Invited Paper NS+HC+SS-MoA3
Oxide Surfaces: Structure, Adsorption, Growth

Monday, October 30, 2017, 2:20 pm, Room 19

Fundamental investigations into the surface properties of oxides have experienced a continued growth. The reasons for this increasing interest are quite clear: after all, most metals are oxidized under ambient conditions, so in many instances it is the oxidized surface that deserves our attention. In addition, metal oxides exhibit an extremely wide variability in their physical and chemical properties. These are exploited in established and emerging technologies such as catalysis, gas sensing, and energy conversion schemes, where surfaces and interfaces play a central role in device functioning. Hence a more complete understanding of metal oxide surfaces is desirable from both fundamental and applied points of view.

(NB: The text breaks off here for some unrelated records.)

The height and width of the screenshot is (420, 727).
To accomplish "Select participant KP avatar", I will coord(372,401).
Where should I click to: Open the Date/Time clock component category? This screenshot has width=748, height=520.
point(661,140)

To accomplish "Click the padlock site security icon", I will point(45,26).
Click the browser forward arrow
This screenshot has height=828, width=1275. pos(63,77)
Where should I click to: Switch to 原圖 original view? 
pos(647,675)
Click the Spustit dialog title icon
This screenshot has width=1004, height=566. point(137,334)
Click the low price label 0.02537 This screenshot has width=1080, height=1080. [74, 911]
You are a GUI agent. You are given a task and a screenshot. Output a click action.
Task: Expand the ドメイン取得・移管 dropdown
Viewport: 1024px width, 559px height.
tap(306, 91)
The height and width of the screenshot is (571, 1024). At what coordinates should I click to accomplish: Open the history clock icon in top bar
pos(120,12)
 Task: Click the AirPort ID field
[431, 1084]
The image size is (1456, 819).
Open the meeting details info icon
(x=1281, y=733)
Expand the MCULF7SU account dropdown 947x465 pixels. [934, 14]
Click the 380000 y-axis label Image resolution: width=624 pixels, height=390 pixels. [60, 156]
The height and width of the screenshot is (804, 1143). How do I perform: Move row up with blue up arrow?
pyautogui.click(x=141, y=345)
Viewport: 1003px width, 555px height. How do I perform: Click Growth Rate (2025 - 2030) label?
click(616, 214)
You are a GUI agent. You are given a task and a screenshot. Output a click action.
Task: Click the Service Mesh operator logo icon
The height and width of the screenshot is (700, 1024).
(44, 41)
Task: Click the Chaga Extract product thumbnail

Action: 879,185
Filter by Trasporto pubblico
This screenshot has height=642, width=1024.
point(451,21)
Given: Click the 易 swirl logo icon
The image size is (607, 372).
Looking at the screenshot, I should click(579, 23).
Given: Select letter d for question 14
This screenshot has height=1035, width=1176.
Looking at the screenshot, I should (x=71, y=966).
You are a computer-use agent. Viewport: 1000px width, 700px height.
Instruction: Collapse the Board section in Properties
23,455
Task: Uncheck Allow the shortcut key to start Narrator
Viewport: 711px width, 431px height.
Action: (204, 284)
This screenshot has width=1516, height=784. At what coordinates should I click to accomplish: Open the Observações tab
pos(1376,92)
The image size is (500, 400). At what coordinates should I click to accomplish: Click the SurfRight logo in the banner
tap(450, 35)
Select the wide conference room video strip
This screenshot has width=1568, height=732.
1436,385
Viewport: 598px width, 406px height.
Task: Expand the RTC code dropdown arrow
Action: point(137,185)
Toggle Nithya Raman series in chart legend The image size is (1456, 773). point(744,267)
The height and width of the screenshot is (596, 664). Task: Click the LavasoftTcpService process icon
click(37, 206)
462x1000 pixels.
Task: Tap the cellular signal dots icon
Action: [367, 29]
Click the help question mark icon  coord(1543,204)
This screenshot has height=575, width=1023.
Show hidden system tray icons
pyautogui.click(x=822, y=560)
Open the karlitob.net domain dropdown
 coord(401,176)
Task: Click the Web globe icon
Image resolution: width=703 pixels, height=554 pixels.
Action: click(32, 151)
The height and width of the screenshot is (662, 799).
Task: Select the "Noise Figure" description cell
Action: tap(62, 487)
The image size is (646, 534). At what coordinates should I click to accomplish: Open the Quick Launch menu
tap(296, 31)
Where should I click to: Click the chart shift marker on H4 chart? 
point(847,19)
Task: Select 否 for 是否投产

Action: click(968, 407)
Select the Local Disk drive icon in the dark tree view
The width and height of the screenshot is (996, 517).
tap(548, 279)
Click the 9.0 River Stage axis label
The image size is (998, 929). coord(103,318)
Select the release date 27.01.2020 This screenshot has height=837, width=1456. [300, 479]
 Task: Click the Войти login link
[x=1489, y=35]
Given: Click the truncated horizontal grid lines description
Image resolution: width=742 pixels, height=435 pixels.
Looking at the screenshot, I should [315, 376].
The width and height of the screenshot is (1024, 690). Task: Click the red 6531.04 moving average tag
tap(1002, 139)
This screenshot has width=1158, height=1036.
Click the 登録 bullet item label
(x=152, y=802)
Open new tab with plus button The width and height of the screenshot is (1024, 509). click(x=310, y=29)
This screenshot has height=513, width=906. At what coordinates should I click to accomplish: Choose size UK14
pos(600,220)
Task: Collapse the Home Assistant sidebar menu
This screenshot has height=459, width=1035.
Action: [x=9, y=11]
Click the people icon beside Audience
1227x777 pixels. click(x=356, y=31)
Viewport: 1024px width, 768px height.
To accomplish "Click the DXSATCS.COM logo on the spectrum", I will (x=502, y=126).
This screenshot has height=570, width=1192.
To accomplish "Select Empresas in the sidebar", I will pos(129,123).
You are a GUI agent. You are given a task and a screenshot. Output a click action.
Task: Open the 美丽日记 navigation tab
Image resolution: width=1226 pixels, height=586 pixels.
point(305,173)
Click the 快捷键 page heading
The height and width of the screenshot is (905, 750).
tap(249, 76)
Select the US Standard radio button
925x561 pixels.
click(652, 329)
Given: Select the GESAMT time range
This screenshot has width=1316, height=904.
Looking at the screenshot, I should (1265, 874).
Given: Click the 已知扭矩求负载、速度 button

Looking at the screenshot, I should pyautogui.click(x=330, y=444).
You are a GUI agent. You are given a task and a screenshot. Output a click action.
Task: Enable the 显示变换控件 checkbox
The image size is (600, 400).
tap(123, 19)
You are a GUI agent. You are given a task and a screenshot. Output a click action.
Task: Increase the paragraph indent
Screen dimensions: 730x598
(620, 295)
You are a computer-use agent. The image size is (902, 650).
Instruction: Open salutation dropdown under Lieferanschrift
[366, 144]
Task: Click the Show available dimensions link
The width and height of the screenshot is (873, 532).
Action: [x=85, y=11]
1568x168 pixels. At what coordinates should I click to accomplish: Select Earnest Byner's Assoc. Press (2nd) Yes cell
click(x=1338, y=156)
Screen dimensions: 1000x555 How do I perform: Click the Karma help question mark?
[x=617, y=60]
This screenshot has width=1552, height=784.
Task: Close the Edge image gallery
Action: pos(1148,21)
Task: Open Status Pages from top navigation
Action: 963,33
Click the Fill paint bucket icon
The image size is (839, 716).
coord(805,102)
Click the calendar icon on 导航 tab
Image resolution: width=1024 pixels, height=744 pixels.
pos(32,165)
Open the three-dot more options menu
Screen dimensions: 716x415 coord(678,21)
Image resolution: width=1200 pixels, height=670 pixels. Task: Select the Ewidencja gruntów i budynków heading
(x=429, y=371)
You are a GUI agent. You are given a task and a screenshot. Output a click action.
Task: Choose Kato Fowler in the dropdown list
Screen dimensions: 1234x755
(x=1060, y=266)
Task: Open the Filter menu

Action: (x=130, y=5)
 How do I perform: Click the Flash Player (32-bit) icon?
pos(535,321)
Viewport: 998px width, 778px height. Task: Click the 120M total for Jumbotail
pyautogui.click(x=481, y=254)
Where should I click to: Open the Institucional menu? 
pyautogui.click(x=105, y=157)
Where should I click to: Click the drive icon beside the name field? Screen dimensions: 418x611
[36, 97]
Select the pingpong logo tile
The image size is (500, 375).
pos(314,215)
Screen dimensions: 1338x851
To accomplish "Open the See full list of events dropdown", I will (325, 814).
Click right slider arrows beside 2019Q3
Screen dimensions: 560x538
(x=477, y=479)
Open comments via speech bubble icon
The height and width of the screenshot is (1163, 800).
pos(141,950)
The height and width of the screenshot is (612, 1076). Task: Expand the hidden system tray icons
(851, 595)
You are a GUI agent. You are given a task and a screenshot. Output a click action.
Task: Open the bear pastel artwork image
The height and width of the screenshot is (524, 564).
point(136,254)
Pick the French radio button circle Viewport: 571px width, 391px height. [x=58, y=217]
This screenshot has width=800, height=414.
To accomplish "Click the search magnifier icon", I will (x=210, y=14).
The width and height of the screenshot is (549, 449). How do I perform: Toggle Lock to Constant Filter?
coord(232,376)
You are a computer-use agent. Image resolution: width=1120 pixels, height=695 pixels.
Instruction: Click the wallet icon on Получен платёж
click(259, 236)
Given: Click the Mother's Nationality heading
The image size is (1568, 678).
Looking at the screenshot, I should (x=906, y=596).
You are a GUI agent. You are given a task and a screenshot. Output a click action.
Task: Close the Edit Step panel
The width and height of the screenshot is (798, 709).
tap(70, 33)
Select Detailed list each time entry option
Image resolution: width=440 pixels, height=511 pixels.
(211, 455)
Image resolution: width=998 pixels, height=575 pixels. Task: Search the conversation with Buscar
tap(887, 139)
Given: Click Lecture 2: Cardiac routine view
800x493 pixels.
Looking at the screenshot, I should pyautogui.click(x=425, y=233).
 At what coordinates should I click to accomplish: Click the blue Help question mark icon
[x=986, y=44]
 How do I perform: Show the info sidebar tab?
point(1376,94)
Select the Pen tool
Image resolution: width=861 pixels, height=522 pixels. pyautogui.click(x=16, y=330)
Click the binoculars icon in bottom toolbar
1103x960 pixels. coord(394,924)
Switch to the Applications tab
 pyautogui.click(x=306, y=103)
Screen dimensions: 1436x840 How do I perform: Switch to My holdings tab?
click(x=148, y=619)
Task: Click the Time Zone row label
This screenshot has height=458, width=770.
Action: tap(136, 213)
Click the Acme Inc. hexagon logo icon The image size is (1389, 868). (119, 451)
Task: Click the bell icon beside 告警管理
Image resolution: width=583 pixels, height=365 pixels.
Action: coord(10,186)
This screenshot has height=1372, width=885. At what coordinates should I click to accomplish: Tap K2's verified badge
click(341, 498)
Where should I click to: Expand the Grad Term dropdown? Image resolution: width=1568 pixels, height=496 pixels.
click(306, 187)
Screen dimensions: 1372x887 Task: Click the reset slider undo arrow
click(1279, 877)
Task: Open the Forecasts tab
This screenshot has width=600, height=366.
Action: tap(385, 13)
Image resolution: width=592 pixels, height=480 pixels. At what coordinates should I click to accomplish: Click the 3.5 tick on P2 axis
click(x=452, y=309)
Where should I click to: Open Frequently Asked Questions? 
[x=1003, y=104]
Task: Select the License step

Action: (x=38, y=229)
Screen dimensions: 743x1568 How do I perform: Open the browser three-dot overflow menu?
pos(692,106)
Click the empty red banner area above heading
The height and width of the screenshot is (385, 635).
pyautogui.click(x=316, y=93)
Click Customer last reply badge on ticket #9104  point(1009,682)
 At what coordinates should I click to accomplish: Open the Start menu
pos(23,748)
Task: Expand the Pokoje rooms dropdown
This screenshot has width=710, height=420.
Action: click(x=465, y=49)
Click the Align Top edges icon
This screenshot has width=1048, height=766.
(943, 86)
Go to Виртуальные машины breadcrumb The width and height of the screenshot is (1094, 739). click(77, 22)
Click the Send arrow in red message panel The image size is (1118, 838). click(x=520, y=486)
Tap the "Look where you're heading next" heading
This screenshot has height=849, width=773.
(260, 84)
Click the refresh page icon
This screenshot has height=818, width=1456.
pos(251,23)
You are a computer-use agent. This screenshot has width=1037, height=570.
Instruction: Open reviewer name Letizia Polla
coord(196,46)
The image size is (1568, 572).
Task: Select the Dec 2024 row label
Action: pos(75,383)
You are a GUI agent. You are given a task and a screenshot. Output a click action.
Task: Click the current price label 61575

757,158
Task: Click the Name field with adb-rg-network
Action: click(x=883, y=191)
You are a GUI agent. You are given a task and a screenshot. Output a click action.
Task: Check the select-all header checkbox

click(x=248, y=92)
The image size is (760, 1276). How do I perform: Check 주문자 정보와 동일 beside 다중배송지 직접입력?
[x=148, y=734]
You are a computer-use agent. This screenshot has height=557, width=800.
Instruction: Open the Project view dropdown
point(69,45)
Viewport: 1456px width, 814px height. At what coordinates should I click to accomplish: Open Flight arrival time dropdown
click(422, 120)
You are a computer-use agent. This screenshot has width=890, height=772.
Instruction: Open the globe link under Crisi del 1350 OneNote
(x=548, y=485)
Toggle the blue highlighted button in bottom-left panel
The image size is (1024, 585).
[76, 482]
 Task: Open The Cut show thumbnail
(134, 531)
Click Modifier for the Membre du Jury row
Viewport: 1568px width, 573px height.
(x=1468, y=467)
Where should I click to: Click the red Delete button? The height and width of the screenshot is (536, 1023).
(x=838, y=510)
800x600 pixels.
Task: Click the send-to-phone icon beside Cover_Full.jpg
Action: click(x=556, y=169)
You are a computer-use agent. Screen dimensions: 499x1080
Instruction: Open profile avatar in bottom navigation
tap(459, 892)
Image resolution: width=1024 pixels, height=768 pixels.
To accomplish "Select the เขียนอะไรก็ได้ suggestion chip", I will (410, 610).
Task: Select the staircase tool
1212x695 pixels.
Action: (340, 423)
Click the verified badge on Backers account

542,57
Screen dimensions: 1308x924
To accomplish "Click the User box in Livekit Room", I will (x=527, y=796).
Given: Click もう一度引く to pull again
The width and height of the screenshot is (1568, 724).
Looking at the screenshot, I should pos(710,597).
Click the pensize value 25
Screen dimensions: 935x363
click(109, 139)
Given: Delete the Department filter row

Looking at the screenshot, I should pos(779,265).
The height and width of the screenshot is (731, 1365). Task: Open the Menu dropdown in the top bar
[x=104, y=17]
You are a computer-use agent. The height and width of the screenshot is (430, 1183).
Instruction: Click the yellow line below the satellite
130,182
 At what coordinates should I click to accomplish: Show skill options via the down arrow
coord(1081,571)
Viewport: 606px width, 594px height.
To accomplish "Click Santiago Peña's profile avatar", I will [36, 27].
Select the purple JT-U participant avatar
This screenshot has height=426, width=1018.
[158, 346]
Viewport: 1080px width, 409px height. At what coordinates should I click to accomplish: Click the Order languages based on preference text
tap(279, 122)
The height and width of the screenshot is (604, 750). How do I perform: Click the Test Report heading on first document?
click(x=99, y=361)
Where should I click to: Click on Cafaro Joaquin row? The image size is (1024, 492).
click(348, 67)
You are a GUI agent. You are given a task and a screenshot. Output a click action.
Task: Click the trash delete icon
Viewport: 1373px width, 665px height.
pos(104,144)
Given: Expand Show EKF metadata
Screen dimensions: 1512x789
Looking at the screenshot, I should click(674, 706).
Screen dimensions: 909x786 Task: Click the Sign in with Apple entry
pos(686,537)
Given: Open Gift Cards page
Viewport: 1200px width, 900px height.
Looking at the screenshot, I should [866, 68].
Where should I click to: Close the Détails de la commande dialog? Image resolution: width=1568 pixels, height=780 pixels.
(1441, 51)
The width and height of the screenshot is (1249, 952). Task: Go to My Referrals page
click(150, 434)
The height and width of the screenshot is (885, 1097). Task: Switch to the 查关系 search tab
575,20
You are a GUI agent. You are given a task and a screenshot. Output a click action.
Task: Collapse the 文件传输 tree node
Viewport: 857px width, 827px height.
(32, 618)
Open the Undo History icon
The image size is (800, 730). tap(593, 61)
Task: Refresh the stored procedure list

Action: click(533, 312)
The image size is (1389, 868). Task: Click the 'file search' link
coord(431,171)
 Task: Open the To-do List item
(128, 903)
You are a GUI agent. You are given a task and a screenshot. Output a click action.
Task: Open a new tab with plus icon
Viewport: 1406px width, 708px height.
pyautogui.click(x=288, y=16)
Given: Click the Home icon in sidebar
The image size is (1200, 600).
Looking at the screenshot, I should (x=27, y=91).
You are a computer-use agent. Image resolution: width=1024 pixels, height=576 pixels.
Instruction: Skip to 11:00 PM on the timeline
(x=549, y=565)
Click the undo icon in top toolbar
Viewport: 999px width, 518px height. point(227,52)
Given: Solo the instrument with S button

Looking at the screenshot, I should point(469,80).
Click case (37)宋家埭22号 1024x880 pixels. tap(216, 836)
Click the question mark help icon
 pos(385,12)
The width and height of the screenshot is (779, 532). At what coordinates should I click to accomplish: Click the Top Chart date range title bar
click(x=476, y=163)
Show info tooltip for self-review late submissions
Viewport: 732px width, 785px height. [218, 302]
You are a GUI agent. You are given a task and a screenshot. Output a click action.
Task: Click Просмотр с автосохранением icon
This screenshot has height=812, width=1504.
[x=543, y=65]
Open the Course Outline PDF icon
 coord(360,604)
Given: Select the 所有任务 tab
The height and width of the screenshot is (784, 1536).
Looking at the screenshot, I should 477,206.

By using Scanning Probe Microscopy measurements, in combination with Density Functional Theory calculations and area-averaging spectroscopic techniques, great strides have been made in understanding the atomic-scale properties of the surfaces of these complex materials.

In the talk I will give examples drawn from recent studies on several metal oxide systems, including TiO₂, Fe₃O₄, In₂O₃, ZrO₂, and perovskites. I will point out the advantages of directly viewing, and manipulating, point defects and single molecules with atomic precision, and how inspecting central processes such as charge transfer to adsorbates can further a deep mechanistic understanding. I will also discuss new opportunities based on recent technique development such as Scanning Force Microscopy, and the challenges and possible rewards in exploring more complex materials.